When I was 18, I wanted to be a marriage & family therapist. I don’t know why, exactly. I just knew I was passionate about people having healthy families. Healthy marriages promote healthy families. Healthy families promote healthy communities. And I saw our culture being torn apart by unhealthy communities & unhealthy families, so, naturally, like any other “healthy” 18 year old, I set out to save the world.
I have learned a lot since then. Mainly, that a single girl can’t exactly “save” the world. (Someone already did that, actually.) She can help, a lot. She can also hurt in the process of helping. And she definitely will be hurt in the process as well. No doubt about that! After a while, the thought of being a marriage and family therapist when I didn’t have a marriage or a family (with exception to my family of origin) began to feel silly. Especially after I started on that downward slope to 30 without any prospects of a husband (in retrospect, I now know that it was actually an upward slope, to a husband AND a family, but it didn’t seem that way at the time). I do still maintain that you don’t have to have these things to know anything about them. There is TRUTH that is, regardless of our circumstances. Experience is a great teacher, and knowledge goes far too.
Before I was married, I spent 3 1/2 years as an at-risk youth counselor. Basically, I was a marriage and family therapist, without the masters degree or the state certification. These families on the edge would come filing into my government agency office and we would begin to peel off the layers of why their once precious son or daughter was now a juvenile about to cross the line into delinquency. My goal was to keep them out of “the system” which was difficult at best and proved impossible at worst.
While these people sat in my office, I learned a LOT. A lot of what I knew was reinforced, and a lot of what I thought I knew was challenged and reformed. Healthy people do create healthy marriages, which create healthy families which create healthy communities. The reverse of all of these is true as well. And there are always exceptions, of course! The most important lesson I learned is that I don’t know a lot. And that, my friends, is an important life lesson we all need to learn. Sooner is better than later.
That being said, I have now been married for over 3 years and I’ve been a mom for a little over a year. I have been on the steepest learning curve of my life since becoming a mom. Marriage was is fun. Sure, there are some ups & downs, but overall, we have been having a blast. Parenthood, on the other hand has driven me to the brink of an edge I didn’t know existed within myself. I have never questioned myself more, experienced this deep of a depression or wrestled with my selfishness and my will more than I have in the last 15 months. Parenthood has also challenged my marriage more than anything, and it is strengthening it more than anything else has as well.
I don’t know why, but all of this makes me want to lay my heart bear to the whole wide world and talk about all of it. I want to talk about marriage, kids, life, faith & doubts. I want to celebrate the victories and mourn the losses. I yearn to write, to be heard, to discuss & to debate (ok, maybe not so much debate, because we all know that can get downright nasty here on the good ol’ www.) I want to share recipes, funny stories & hearts desires with a group of people who are going through their own stuff and maybe, just maybe, we could figure some stuff out together.
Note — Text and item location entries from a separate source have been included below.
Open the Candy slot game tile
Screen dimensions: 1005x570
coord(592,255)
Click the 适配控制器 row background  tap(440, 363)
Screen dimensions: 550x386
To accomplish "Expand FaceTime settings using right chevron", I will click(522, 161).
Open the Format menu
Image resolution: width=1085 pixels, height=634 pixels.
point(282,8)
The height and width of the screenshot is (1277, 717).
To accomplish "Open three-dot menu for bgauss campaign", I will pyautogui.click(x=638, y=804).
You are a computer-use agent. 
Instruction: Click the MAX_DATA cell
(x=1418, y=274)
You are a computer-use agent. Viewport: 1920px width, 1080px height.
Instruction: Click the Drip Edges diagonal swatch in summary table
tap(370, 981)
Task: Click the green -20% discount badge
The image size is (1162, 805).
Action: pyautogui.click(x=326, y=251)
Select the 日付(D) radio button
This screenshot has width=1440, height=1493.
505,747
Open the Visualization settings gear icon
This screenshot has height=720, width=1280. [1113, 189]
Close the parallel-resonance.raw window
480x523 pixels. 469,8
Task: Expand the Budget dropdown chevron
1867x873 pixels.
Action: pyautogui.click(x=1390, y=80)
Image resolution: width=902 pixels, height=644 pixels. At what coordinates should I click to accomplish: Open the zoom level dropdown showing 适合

I am a young wife, a new mother, a fresh farmer, a woman, a cook, a writer, a student of gardening, a follower of Jesus. I have passions, convictions, ideas & experiences to share. I love life, even though it rocks me to the core sometimes. I have hope that life on earth is not all there is for us, and I want to share that with you too, eventually. I constantly don’t do things I should do, and writing is one of them. This entire post has been spontaneous while my daughter naps after a morning of grocery shopping and a doctor’s appointment. I have no idea exactly where this is going, but I know I am supposed to do it, so I’m jumping in! As my favorite Home Depot commercial encourages: “Let’s do this!!”